Text segment:
· · ·

How about our English classes? Ms. Walker, an English teacher for upperclassmen, while admitting that she doesn’t purposefully incorporate environmental issues into her class curriculum, explained that, “I try to make plugs for eco-awareness when they occur to me, but I don’t do it often. There is little time, and it’s not often possible to relate such messages to course material.” She feels this way especially in her AP Literature class, where she noted, “as usual this year, I’m going to be rushing the last full work that we read.” Although she is confident in making lesson plans about social justice topics, such as environmental justice, time constraints refrain her from discussing the environment more in her classes. However, for College Writing, Ms. Walker offers her seniors the opportunity to explore a topic of choice for their final project, and some choose to do their research in the environmental field. Senior Ori Margalit is doing his project on nuclear energy and why it might be beneficial to our future. Although it’s an indirect way of teaching about environmental concerns, Ori’s presentation on his topic can still be helpful to many of his classmates. 

Saving the best for last, let’s take a look at our school’s AP Environmental Science (APES) program. APES is a class designed to teach students about environmental topics like climate change, biodiversity, pollution, and earth systems. This class is ideal for students to learn about broad, global eco-concerns, but topics that are more relevant in our region are sometimes neglected in order to cover the required curriculum provided by CollegeBoard. Mr. Tirado, our new APES teacher, expresses how due to time constraints, he is sometimes unable to cover environmental issues that are specifically prevalent in New York City. This goes to show the importance of other teachers’ efforts to weave in relevant environmental issues in their lesson plans when possible. For example, NYC’s infamous history with redlining and the environmental implications for minority groups could be taught in our history classes; the complexities of NYC’s green spaces being monetized can be taught in economics; the impact of invasive species on NYC’s native plants can be explored in Biology. The possibilities are endless! Despite this limitation of APES, Mr. Tirado and I strongly recommend everyone take it! This course is advantageous to students in many ways. Mr. Tirado says, “naturally, APES has more of a humanitarian approach. In this class, you can relate topics to real world problems and that’s the real goal of learning. It also encourages empathy, which is very important.” For those of you who don’t enjoy learning about science: while yes, the purpose of this class is for students to critically analyze the science behind environmental processes, it’s also very interdisciplinary! Ranging from politics to economics to medicine to physics, there are so so so many areas of interest highlighted in APES, and you are bound to enjoy, or resonate with, at least one discipline taught. Not to mention that you’ll be taught by Mr. Tirado, one of the students’ favorite teachers despite this year being his first at HSMSE (c’mon, that should tell you something).

· · ·

Problems to work on:
A: Answer these questions about the article on environmental topics in school classes:
(i) In College Writing, what does Ms. Walker let her seniors choose for their final project?
(ii) What is the subject of Ori Margalit's project?
(iii) In which class does the article suggest exploring the impact of invasive species on NYC's native plants?
B: Pick up the article on environmental topics in school classes after its last sentence and write what comes next.
You won't need the data for this.

Information supplied:
· · ·

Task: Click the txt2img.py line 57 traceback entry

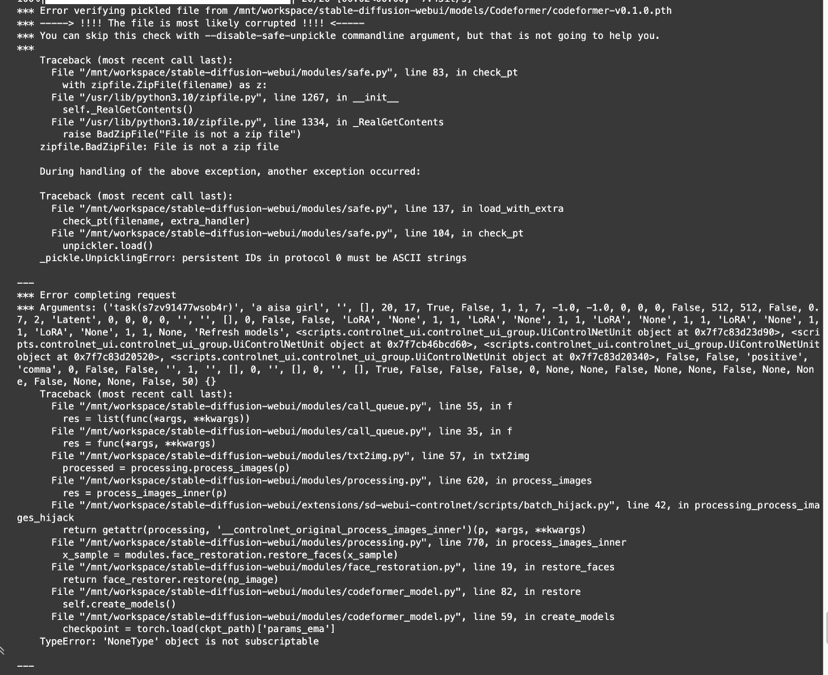Action: pos(290,456)
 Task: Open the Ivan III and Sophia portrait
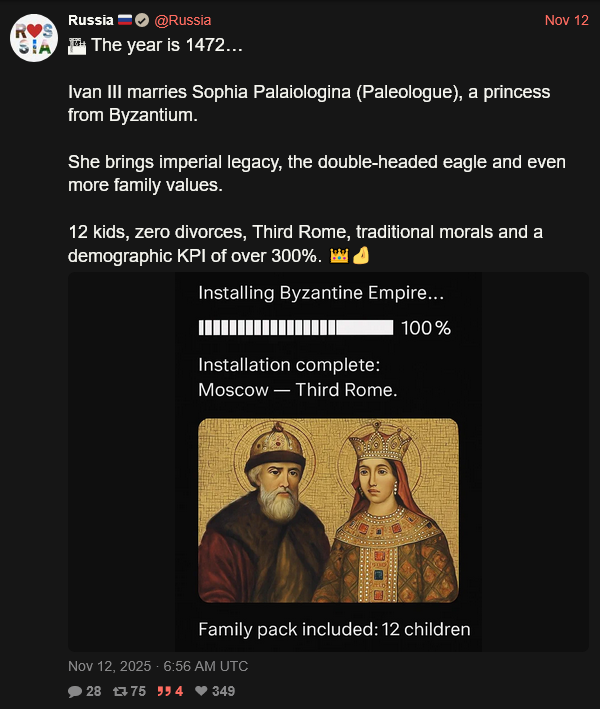coord(328,510)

· · ·

Answers to the tasks:
A:
(i) She lets them explore a topic of their choice.
(ii) Nuclear energy and why it might be beneficial to our future.
(iii) Biology.

B:
Several MSE teachers make great efforts to incorporate some environmental topics in their lesson plans. Woot woot! However, to make a greater impact against eco-issues in our neighborhoods, it’s crucial for us MSE students to be taught about them more comprehensively and frequently. We are the generation that bears the consequences of our current climate crisis, so it’s much needed for us to be knowledgeable about this issue so we can combat it before it’s too late. It’s time we push our teachers to create more climate-orientated lessons.